• TASK:
Scan the lines below for the word "will". Copy each line you find it in.

• SOURCE DATA:
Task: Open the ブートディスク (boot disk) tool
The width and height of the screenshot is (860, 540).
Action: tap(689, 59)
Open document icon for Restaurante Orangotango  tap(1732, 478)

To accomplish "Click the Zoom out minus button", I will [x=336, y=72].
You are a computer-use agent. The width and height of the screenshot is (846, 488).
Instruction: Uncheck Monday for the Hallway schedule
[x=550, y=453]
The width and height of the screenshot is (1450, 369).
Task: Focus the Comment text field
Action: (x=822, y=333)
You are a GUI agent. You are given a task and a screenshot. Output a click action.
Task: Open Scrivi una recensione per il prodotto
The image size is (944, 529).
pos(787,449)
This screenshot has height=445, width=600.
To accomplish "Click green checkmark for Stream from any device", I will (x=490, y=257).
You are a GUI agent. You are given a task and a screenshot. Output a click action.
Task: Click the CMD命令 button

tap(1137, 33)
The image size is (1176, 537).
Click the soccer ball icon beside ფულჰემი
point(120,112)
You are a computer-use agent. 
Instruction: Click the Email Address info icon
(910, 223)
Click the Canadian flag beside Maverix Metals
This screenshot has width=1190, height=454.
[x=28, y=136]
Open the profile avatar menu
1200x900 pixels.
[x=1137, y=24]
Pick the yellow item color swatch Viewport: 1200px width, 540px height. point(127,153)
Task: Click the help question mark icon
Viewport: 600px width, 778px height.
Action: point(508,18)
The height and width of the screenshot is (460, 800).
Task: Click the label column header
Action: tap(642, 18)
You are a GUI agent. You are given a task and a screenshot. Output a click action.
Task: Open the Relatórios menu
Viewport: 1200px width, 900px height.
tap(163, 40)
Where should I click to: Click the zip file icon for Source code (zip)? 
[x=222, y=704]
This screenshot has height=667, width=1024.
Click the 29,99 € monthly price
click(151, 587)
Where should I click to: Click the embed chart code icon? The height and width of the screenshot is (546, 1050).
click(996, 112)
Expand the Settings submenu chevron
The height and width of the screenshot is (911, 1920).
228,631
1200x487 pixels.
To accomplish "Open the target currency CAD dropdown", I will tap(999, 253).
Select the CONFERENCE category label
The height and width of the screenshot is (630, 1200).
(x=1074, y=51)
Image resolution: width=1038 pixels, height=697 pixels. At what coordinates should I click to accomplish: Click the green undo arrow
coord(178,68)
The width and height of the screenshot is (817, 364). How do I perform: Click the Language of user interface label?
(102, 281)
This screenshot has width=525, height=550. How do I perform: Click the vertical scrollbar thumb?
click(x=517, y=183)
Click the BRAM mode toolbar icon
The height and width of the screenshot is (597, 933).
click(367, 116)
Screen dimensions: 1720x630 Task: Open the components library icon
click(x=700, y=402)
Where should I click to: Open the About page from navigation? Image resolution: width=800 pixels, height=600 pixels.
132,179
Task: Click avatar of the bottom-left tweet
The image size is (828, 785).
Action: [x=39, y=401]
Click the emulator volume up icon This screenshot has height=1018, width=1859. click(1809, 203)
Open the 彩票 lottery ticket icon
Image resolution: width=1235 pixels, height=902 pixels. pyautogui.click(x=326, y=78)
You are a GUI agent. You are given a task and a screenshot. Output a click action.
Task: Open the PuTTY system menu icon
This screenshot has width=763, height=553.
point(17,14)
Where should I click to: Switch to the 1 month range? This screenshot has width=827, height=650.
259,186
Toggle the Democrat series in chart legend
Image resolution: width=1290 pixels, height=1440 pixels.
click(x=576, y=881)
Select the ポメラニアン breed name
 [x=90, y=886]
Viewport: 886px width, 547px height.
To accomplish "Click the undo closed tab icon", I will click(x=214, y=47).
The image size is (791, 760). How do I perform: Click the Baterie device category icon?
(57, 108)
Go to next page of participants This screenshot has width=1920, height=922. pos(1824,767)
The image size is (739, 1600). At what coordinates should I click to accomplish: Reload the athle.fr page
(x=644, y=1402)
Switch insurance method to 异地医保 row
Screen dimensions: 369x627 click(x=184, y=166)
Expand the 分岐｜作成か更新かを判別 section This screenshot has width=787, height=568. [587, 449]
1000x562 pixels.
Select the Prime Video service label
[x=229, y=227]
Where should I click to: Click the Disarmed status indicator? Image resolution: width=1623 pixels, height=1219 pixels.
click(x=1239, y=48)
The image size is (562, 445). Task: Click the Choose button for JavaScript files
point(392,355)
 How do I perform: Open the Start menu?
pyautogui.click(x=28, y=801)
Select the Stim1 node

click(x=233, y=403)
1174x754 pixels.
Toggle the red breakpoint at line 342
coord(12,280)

• EXPECTED ANSWER:
To accomplish "Click the Zoom out minus button", I will [x=336, y=72].
To accomplish "Click green checkmark for Stream from any device", I will (x=490, y=257).
To accomplish "Open the target currency CAD dropdown", I will tap(999, 253).
To accomplish "Click the undo closed tab icon", I will click(x=214, y=47).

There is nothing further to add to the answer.